All of the musicians more than pull their weight, but one of them steals the show. Uli Kusch’s drumming is so damned good here—flashy and technical, yet in-the-pocket and lively. Listen to the way he anchors the start of “Push”—tight triplets on the kicks, with sharp, precise hats punching Markus Grosskopf’s bubbling bass into place like steel tentpegs—or the unyielding chaos of “Midnight Sun”—where flurries of wild snare and tom fills swoop and overtake each other like crazed birds. He adds such interesting skeletons to fairly average midpaced fair like “Hey Lord!” that they seem absolutely compelling.
This might be the most balanced Helloween album from a songwriting perspective. Four songs by Uli, four by Weikath, four by Deris. This is the only 90s Helloween album to have absolutely no songs credited to lead guitarist Roland Grapow, but I happen to know he “ghosted” a fair bit on Uli’s songs. The staccato guitar riff in “Revelation” was written by him, for example.
“Push” is fast. “Falling Higher” is even faster. Tommy Hansen’s production is dated, archaic and rough, with bits of dust seeming to cling to the cracks in every note. I think this was the last time they ever worked with Hansen, and represents another breaking point with their classic power metal style. Subsequent albums had a more modern (sometimes too modern) sound.
There are some recondite progressive rock touches in the album’s second half, which, unlike Chameleon, are well done and don’t seem too distinct from the band’s core style. “Time” and “A Handful of Pain”.
The worst song is probably Weikath’s “Lavdate Dominum”, which listens like a goofy punk rock song, or a heavy metal cover of some Christmas carol. I don’t know what the idea was here. He also gets the album closer, “Midnight Sun”, which is really good; extremely lengthy and technical while also fraught with emotional agitation. One of Deris’s great vocal tracks is on this song.
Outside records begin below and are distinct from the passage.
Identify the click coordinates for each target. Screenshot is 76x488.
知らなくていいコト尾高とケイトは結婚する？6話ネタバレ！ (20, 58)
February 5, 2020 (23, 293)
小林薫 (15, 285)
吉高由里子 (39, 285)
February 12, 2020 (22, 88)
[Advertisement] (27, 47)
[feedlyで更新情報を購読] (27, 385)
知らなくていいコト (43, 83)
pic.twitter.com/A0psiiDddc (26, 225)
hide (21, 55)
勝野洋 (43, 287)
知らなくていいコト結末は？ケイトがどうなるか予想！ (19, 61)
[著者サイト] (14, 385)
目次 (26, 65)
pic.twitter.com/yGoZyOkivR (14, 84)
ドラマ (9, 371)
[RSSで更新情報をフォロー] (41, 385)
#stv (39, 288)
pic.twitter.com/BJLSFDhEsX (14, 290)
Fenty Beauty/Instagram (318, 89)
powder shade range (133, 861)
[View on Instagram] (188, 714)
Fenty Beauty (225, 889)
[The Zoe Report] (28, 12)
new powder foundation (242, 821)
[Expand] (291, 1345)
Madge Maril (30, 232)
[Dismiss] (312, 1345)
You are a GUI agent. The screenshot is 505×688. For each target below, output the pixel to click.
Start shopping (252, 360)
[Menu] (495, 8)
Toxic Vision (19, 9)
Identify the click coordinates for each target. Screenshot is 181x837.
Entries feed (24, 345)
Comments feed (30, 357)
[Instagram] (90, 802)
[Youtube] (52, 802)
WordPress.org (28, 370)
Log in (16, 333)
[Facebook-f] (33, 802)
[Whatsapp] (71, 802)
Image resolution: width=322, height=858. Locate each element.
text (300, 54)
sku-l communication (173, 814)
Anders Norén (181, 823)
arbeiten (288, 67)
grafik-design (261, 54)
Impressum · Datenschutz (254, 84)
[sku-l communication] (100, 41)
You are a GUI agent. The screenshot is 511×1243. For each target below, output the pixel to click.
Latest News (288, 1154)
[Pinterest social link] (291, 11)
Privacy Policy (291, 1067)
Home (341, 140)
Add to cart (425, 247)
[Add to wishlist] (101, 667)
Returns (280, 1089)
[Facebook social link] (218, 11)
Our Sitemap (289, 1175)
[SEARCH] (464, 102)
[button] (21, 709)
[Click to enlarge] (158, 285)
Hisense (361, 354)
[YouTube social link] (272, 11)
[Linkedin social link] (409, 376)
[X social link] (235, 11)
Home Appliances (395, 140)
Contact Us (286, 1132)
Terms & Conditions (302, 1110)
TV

There are two great songs, that are pretty much in the top 10 greatest Helloween tracks every time I make a list. The first is Uli Kusch’s “Revelation”, an amazing, warp-speed epic that seems to be a jaded postmodern take on the Bible. Astonishing shifts in feel and tempo, solo after solo, weird digressions into funk rock and thrash, the album’s greatest chorus…Worlds form, collide, and break apart inside this song.
The second is a complete surprise. “I Can” is one of the hardest sellouts Helloween ever sold, literally being an alternative rock song that sounds like New Order’s Get Ready more than anything, But it’s extremely well-written, compact, and catchy. I’m glad they didn’t go further into the territory explored here, but man, I’m glad they planted a flag at least this far.
1998-2000 was the era where power metal became incredibly competitive: bands like Gamma Ray and Stratovarius were in the middle of career-defining hot streaks, newcomers like Freedom Call even America was finally becoming relevant again thanks to Virgin Steele and Kamelot. Better than Raw ranks alongside the best of that period.